Task description: Please copy out every line of the material below exactly, leaving out the pictures.

** BEGIN **

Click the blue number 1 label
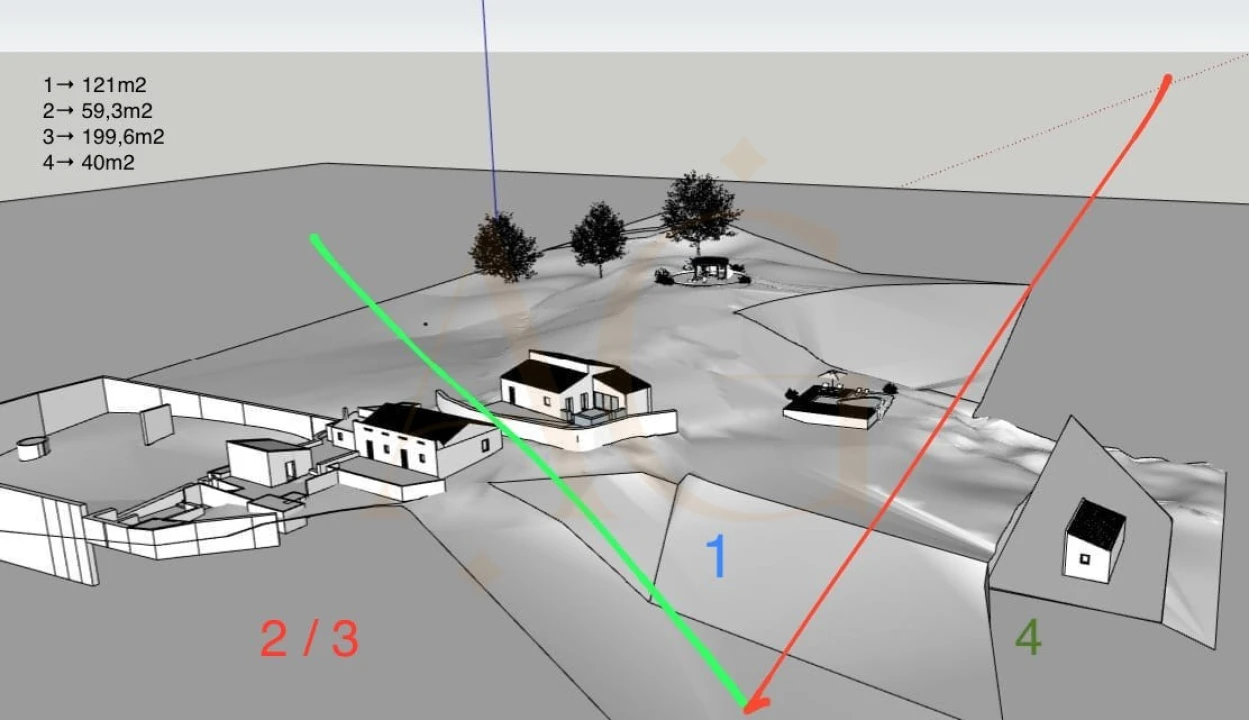 716,557
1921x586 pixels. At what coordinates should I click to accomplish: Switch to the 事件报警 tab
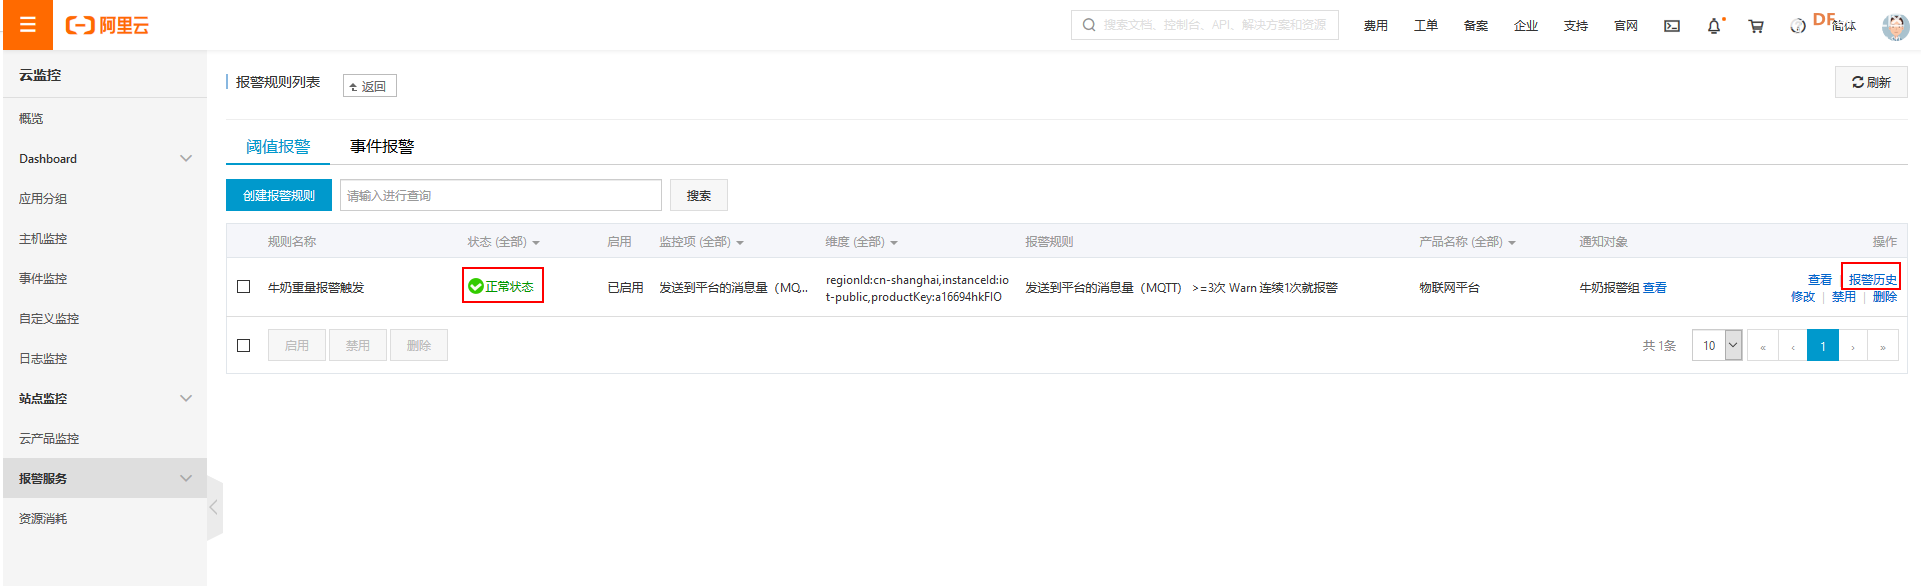pyautogui.click(x=381, y=146)
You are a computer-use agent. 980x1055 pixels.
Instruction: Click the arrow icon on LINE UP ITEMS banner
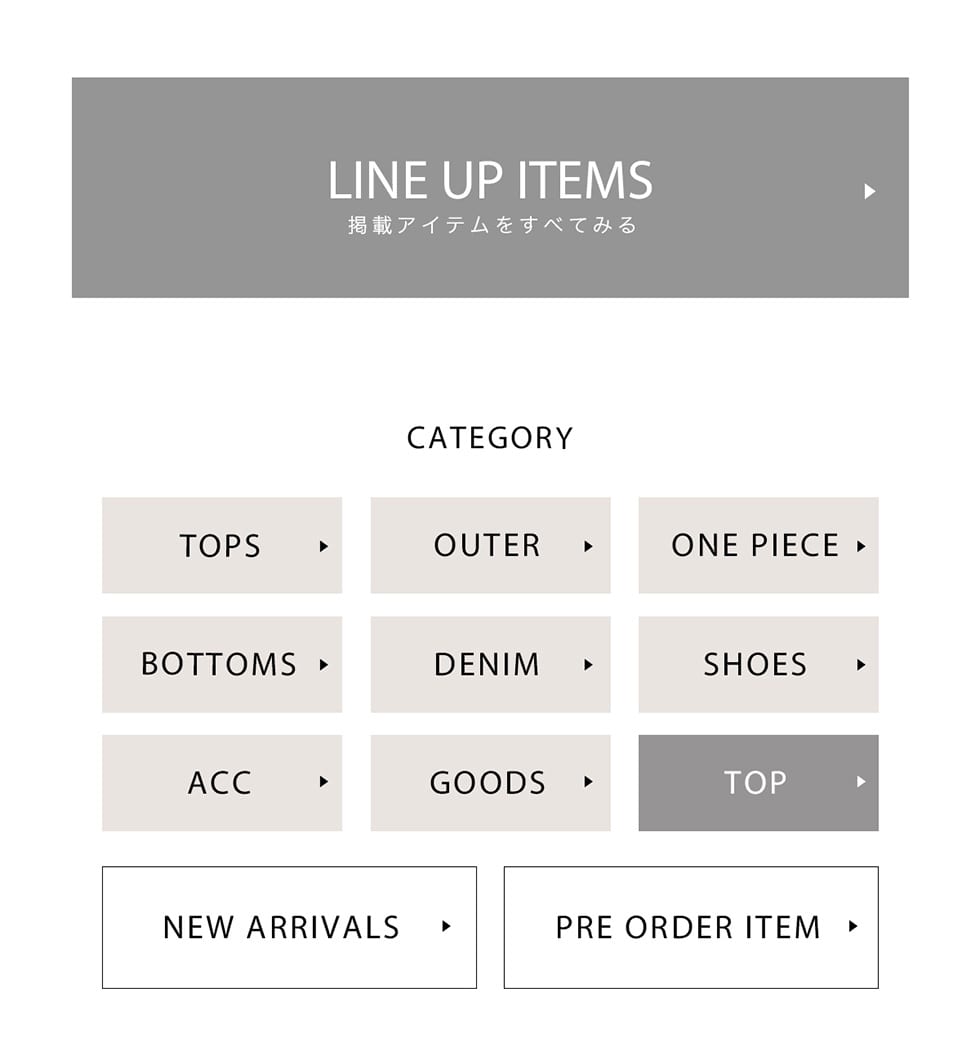(x=869, y=191)
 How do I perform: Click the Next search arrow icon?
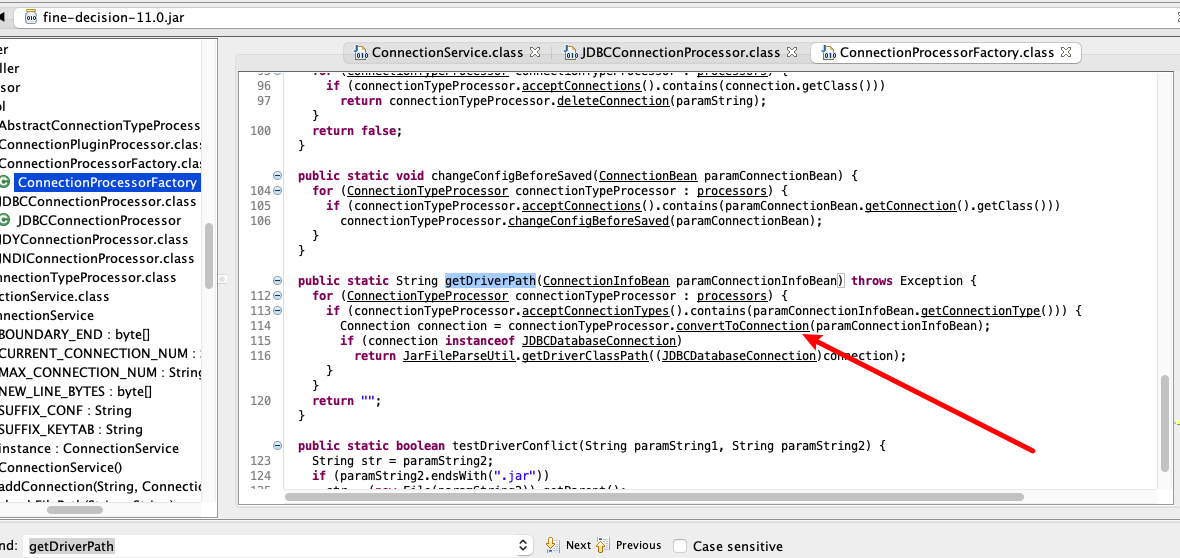[552, 545]
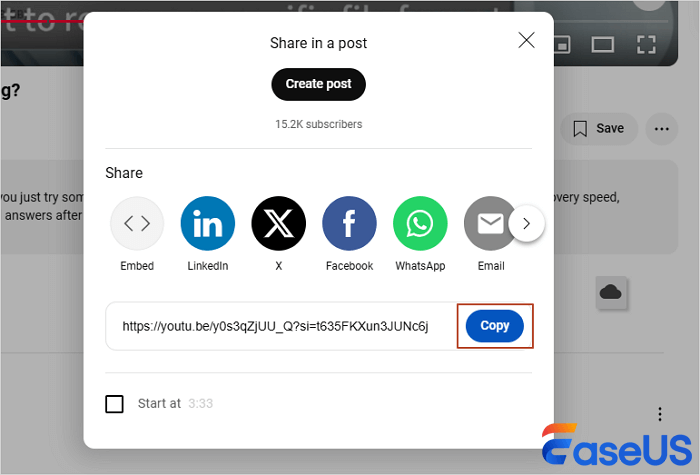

** END **

Result of this exercise:
Click the blue number 1 label
 716,557
1921x586 pixels. At what coordinates should I click to accomplish: Switch to the 事件报警 tab
pyautogui.click(x=381, y=146)
You are a computer-use agent. 980x1055 pixels.
Instruction: Click the arrow icon on LINE UP ITEMS banner
(x=869, y=191)
 How do I perform: Click the Next search arrow icon?
[552, 545]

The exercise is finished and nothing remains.